Stocks: Detached from Reality
The stock market has abandoned rationality. Sure, it usually rallies ahead of evidence of measurable progress in the economy, but the rally from March to May had already priced in a strong ‘V-shaped’ recovery, which will, obviously, not happen. At best, we’re in for years of stagnation and lower living standards as society inflates away, pays down or writes off bad debts.
The recent rally, starting on July 13, has raised the bar for corporate earnings over the next few quarters even higher, setting market participants up for another round of disappointment.
In the financial, REIT and consumer discretionary sectors, the market completely detached from reality.
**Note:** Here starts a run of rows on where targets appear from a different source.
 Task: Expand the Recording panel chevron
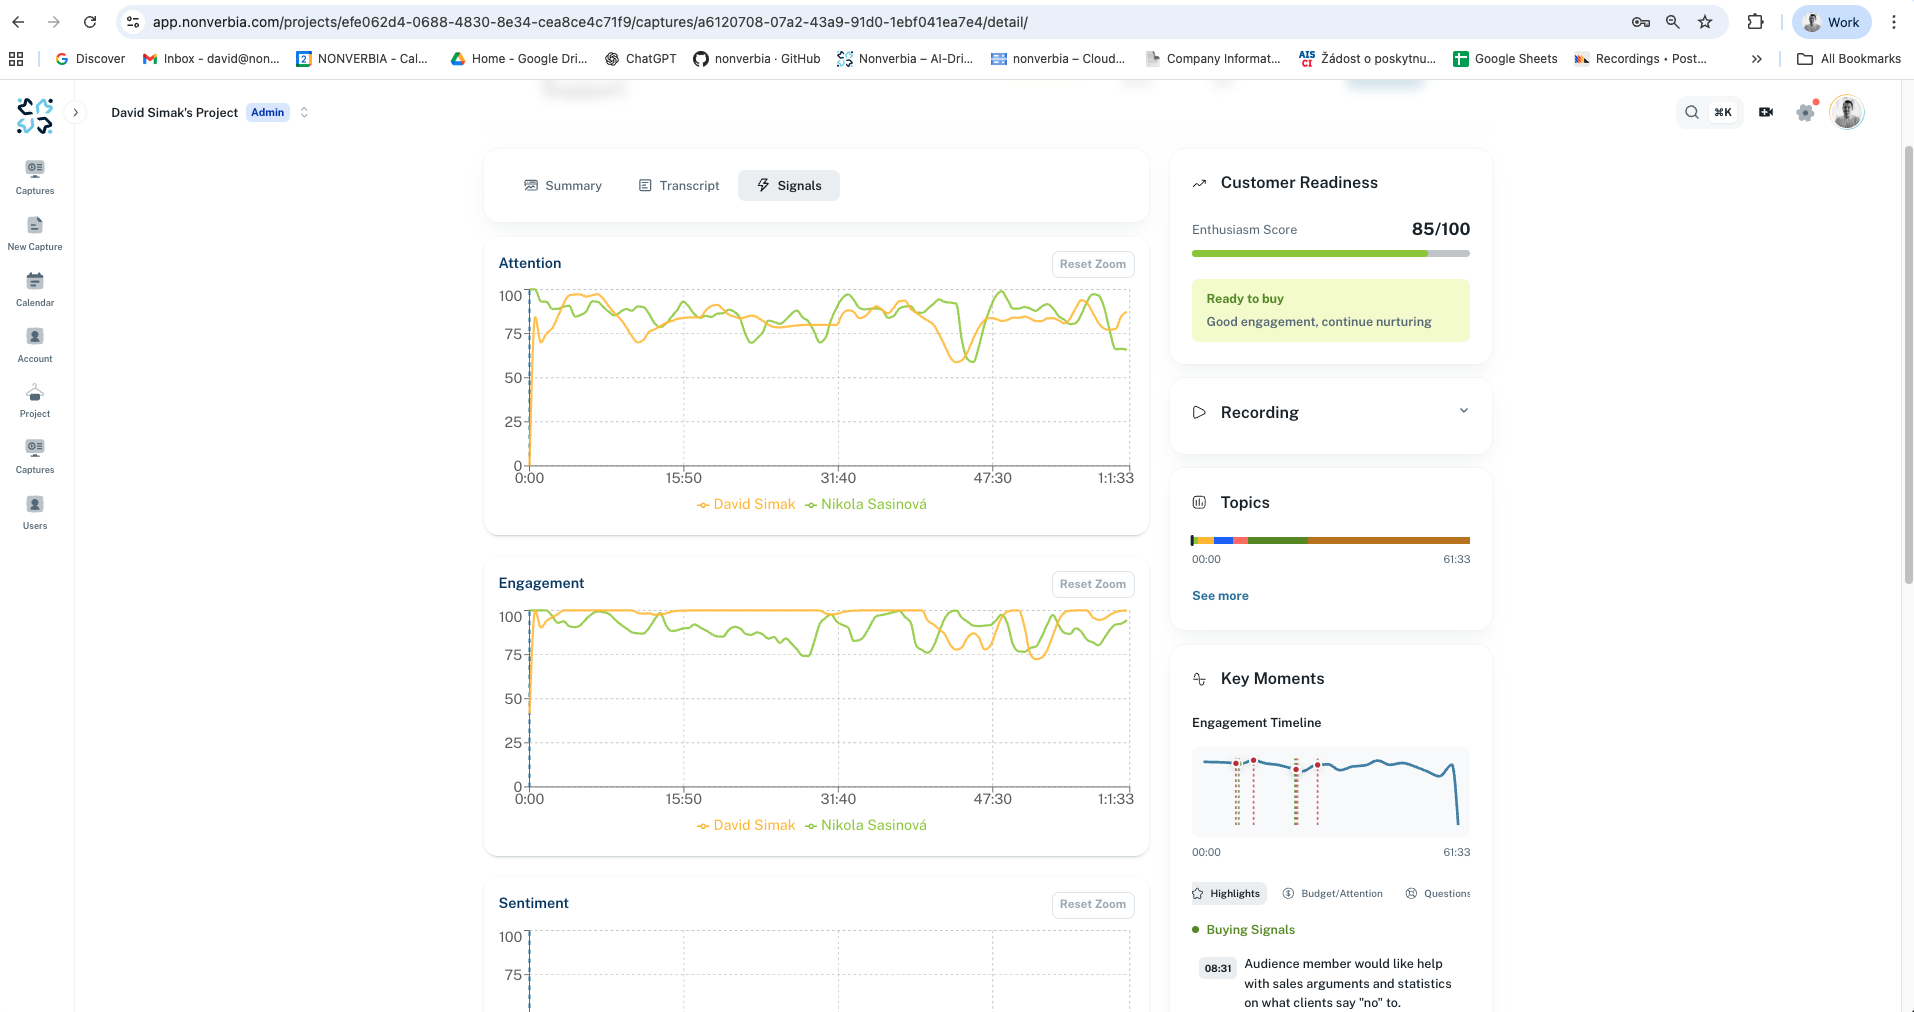pyautogui.click(x=1463, y=411)
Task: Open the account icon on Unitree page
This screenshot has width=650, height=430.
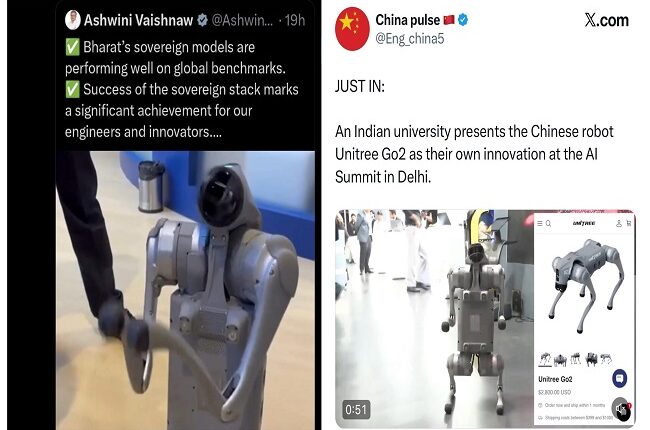Action: (618, 224)
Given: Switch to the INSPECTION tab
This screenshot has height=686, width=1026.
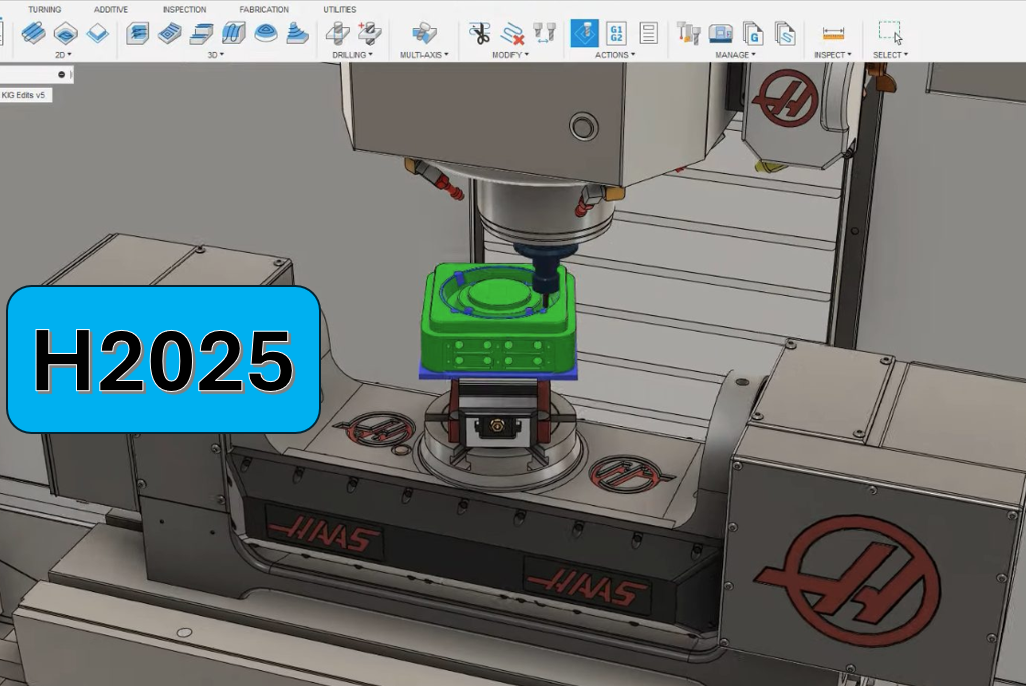Looking at the screenshot, I should [x=184, y=10].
Part of this can be explained by the growth of program trading based on backward-looking statistical inputs, part by the triumph of technical analysis over critical analysis, and part by the herd behavior of fund managers.
Regarding the triumph of technical analysis over critical analysis, ridiculous notions like the following are clearly driving the market higher: “We just broke through ‘resistance’ at 950 on the S&P 500, so therefore, it’s a mathematical certainty that we’ll go to 1,050 or 1,100.” This kind of ‘analysis’ is dangerous. When we all start watching and reacting to charts and stop thinking critically about what stocks are intrinsically worth based on reasonable assumptions about the future, the adjustment process back to reality can be violent and painful. The 1987 crash is a case in point.